MTS Trolley Doors
The trolley door wasn't broken. The feedback loop was.
Problem
Over four weeks on San Diego's MTS trolley — 30 rider interviews and countless hours watching people board — I kept seeing the same thing. Riders would press the door button, wait, press it again, sometimes a third time, then look at other passengers to check if anything was actually happening. They weren't impatient. They were trying to verify that the system had heard them.
11 of the 30 people I interviewed said they weren't sure whether their press had registered. Most knew how the button worked. What they couldn't tell was whether it had worked, because nothing on the button told them. The press happened in silence.
The Insight
The redesign doesn't touch the door. It makes the button show what state it's in.
Four states, all visible on the button:
- Idle. While the trolley moves, the button stays dim. Nothing to do yet.
- Ready. As it pulls in, the button lights up. You can press now.
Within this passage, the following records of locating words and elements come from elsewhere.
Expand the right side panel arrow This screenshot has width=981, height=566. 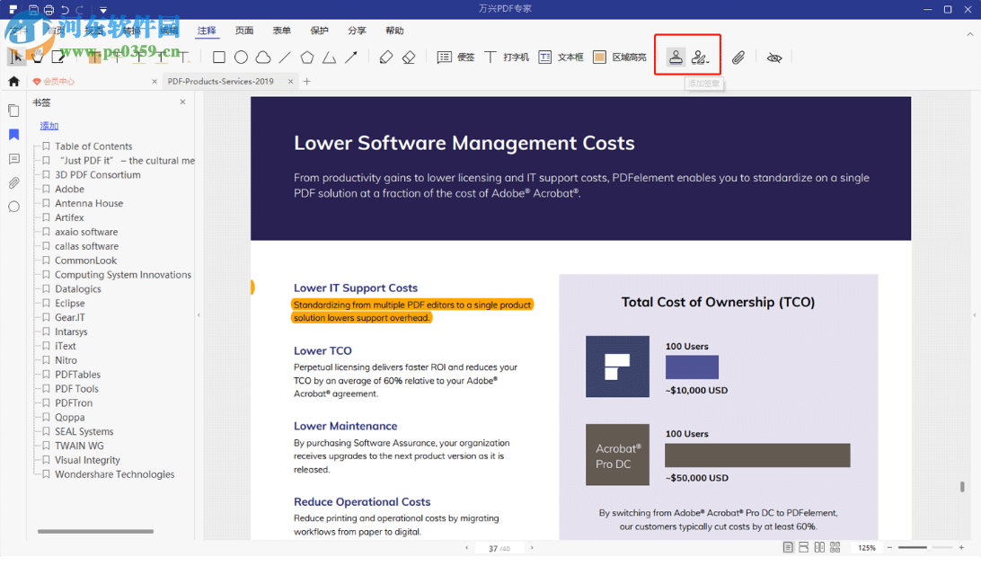975,315
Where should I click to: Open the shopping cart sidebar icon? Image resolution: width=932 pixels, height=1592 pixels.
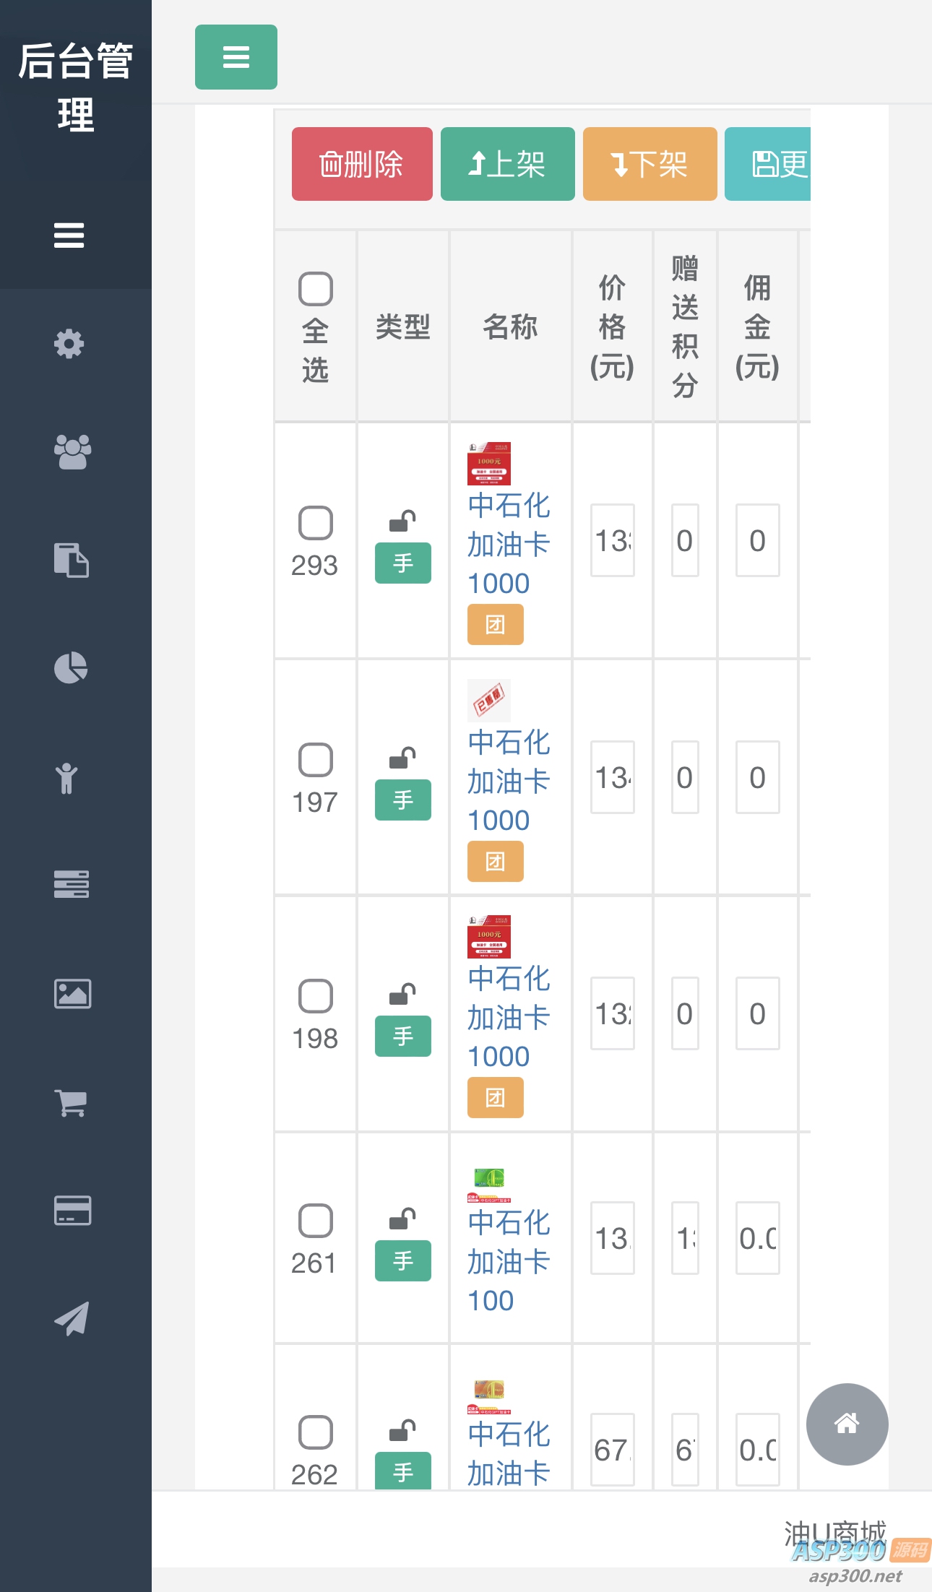(x=71, y=1103)
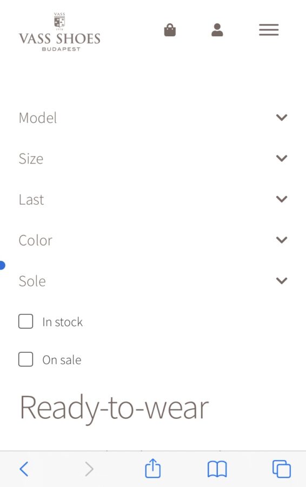Tap the Vass Shoes Budapest logo

click(59, 32)
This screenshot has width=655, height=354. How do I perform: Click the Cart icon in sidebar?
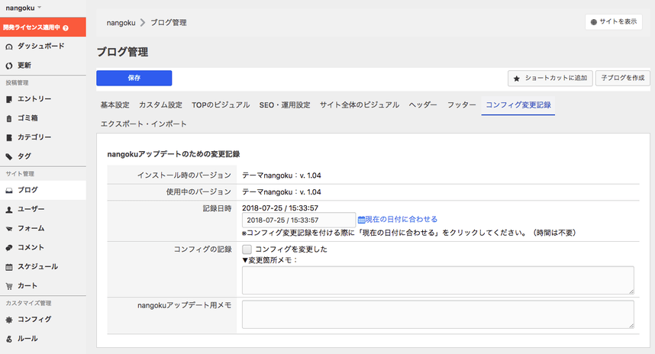tap(9, 286)
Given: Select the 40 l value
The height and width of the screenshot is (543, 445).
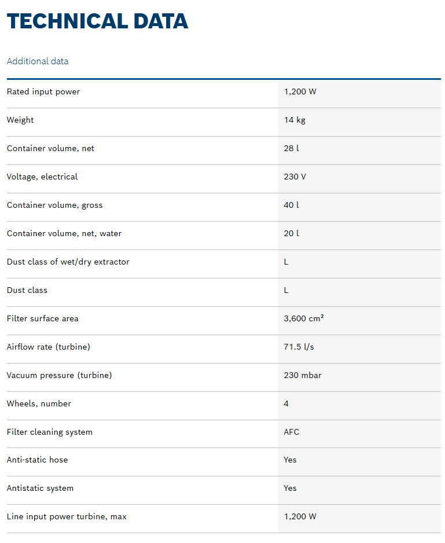Looking at the screenshot, I should [x=291, y=205].
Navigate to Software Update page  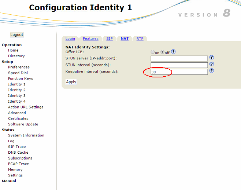point(23,124)
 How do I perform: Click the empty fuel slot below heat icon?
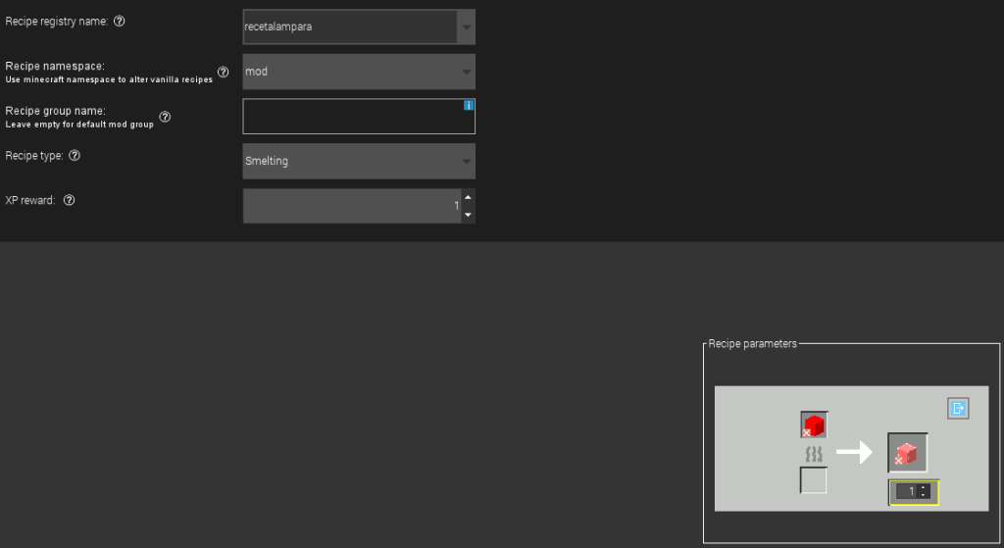pyautogui.click(x=814, y=480)
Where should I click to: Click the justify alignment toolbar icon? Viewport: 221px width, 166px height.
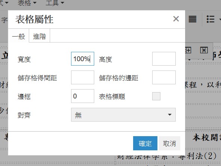click(192, 19)
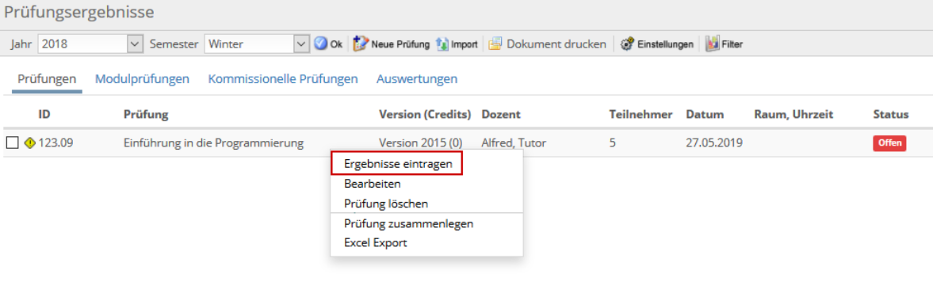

- Pressed. The instant your finger leaves, the state changes. This is what didn't exist before. Your press gets immediate acknowledgment, separate from whatever the door does next.
- Opening. A short transition runs while the system processes. The rider knows something happened even before the door visibly moves.
Testing
I tested this with peers in Figma walkthroughs. Most people identified each state without prompting. Color alone wasn't enough though — accessibility needs shape and brightness shift too, not just color changes.
What I still don't know: whether this actually reduces repeat-press behavior on a real platform, in real sun, on a crowded Saturday afternoon. The next step would be testing at an actual station.
Learnings
The thing I find interesting looking back is that the original problem was invisible. The button works. The door works. The system does what it's supposed to do. The failure lived in the gap between input and response, and I only noticed it by watching the same hesitation happen over and over in different riders who didn't know each other.